18/02/2017

Carnet de deuil: Georges Garrigue nous a quittés

Georges Garrigue est né le 27 septembre 1929 à La Forge de Reynés avant de vivre avec ses deux frères à Palalda où son père était employé à la Papèterie. Georges Garrigue est né le 27 septembre 1929 à La Forge de Reynés avant de vivre avec ses deux frères à Palalda où son père était employé à la Papèterie. Après l’école primaire, le certificat d’études en poche,  il travaille avec son oncle sur les terres qu’il possédait à Les Amas.

A l’âge de dix neuf ans il effectue son service militaire au 93ème Régiment d’Infanterie de Courbevoie. Il est nommé Elève Gendarme, marquant le début d’un engagement militaire au service de son pays. Sa carrière le conduira de Kehl à Saïgon, de Toulouse à Baden-Baden  et dans de nombreuses autres brigades de gendarmerie jusqu’à sa dernière affectation à Digne en 1980 où il est promu Adjudant Major.

C’est en revenant d’Indochine qu’il épouse Francine Ponset, de Serralongue, en avril 1955. De leur union naîtront deux filles, Brigitte et Pascale.

Grâce à son sens élevé du devoir et doté d’un dévouement sans limites il reçut de nombreuses décorations, dont entre autres la Médaille Militaire et la Médaille de Chevalier de l’Ordre National du Mérite.

Ses états de service lui valurent citations et félicitations tout au long d’une carrière exemplaire qui s’achèvera en 1984 où il prendra une retraite bien méritée.

Il revient alors dans son village natal et s’installe avec Francine au Vert Vallon, où son naturel altruiste et actif le pousse à s’engager dans le milieu associatif de la commune. Il devient Président de la section des Anciens Combattants de Reynès, poste qu’il occupera durant vingt et un ans, faisant progresser les effectifs pour atteindre le seuil de 150 adhérents.

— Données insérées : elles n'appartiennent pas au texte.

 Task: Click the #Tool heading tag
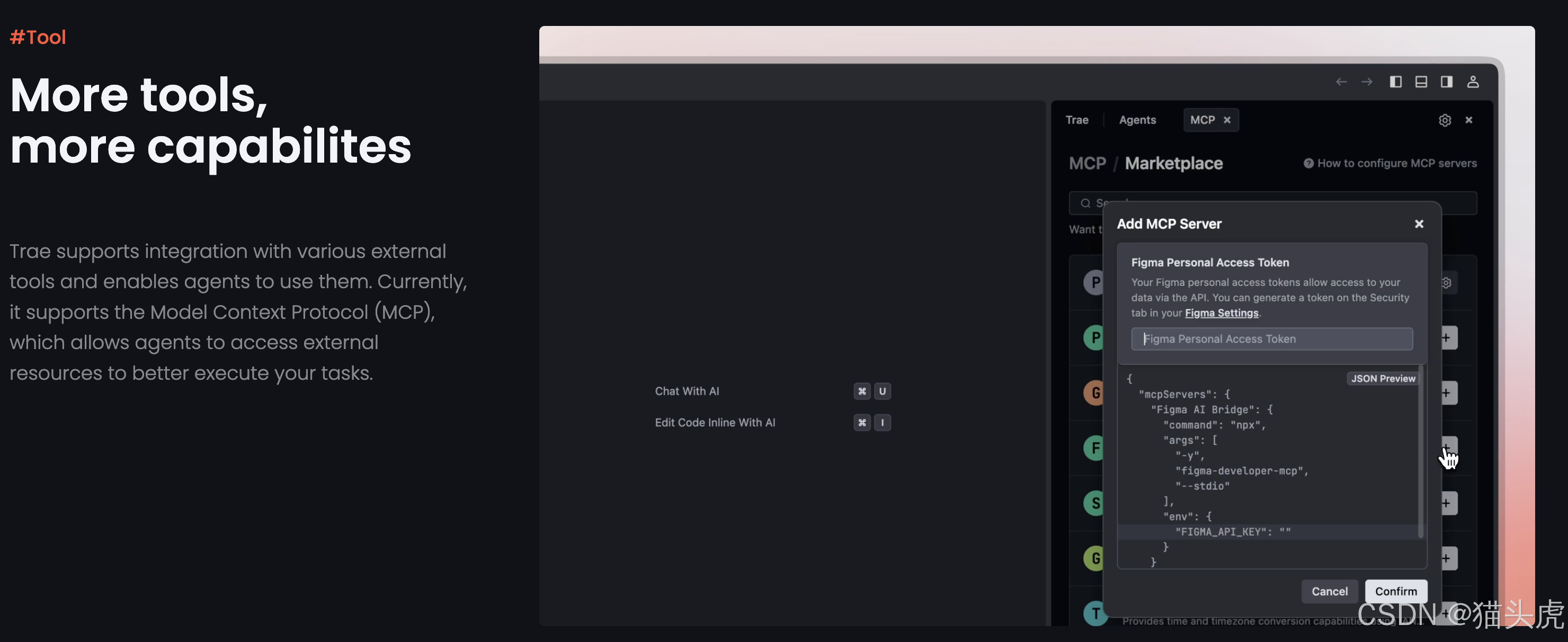click(38, 37)
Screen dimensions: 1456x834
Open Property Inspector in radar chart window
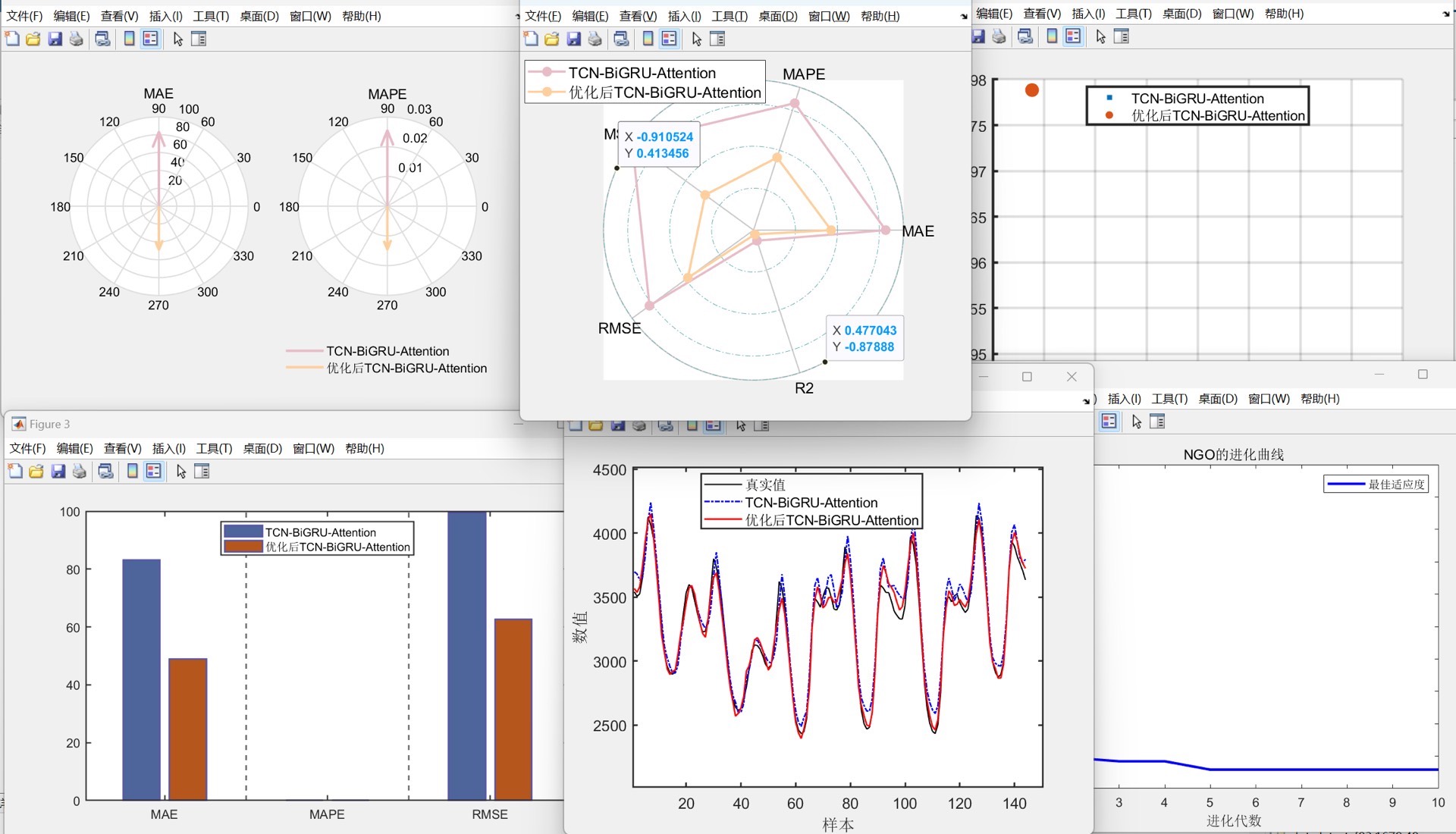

 Il est en même temps Président du lotissement du Vert Vallon et membre actif du Comité de Jumelage Reynés-Maçanet de Cabrenys.

Il rejoint également l’équipe municipale de la commune en tant que conseiller au cours de plusieurs mandats aux côtés du Maire Roger Villalongue, toujours prêt avec lui pour aider les autres avec efficacité.

D’autre part, profiter de la nature et de ses bienfaits était un se ses loisirs favoris avec notamment la recherche d’asperges sauvages et des champignons dans des contrées qu’il connaissait sur le bout des doigts.

Le Comité de Jumelage ayant été créé en 1988, Georges en fut une cheville ouvrière, son dévouement n’ayant d’égal que son tempérament charmeur qui insufflait humour et fantaisie dans toutes les circonstances festives de l’association.

Infatigable et ayant toujours le mot pour rire, il pouvait aussi bien façonner les boles de picolat de la fête de la Saint-Paul que dresser les arceaux de la serre protectrice. Avec Francine trésorière du Comité, ils formaient ensemble un couple uni, avenant et dynamique, toujours prêt à s’investir dans les diverses manifestations.

Avec ses enfants et petits-enfants Antoine, Bastien, Marine et Thomas, cette famille très unie  se rassemblait régulièrement dans la grande maison familiale au Vert Vallon. La maladie de Georges les contraignit à vendre pour se rapprocher des enfants à Toulouges où il partira en paix, bien entouré par l’affection des siens après avoir été remarquablement accompagné au niveau médical.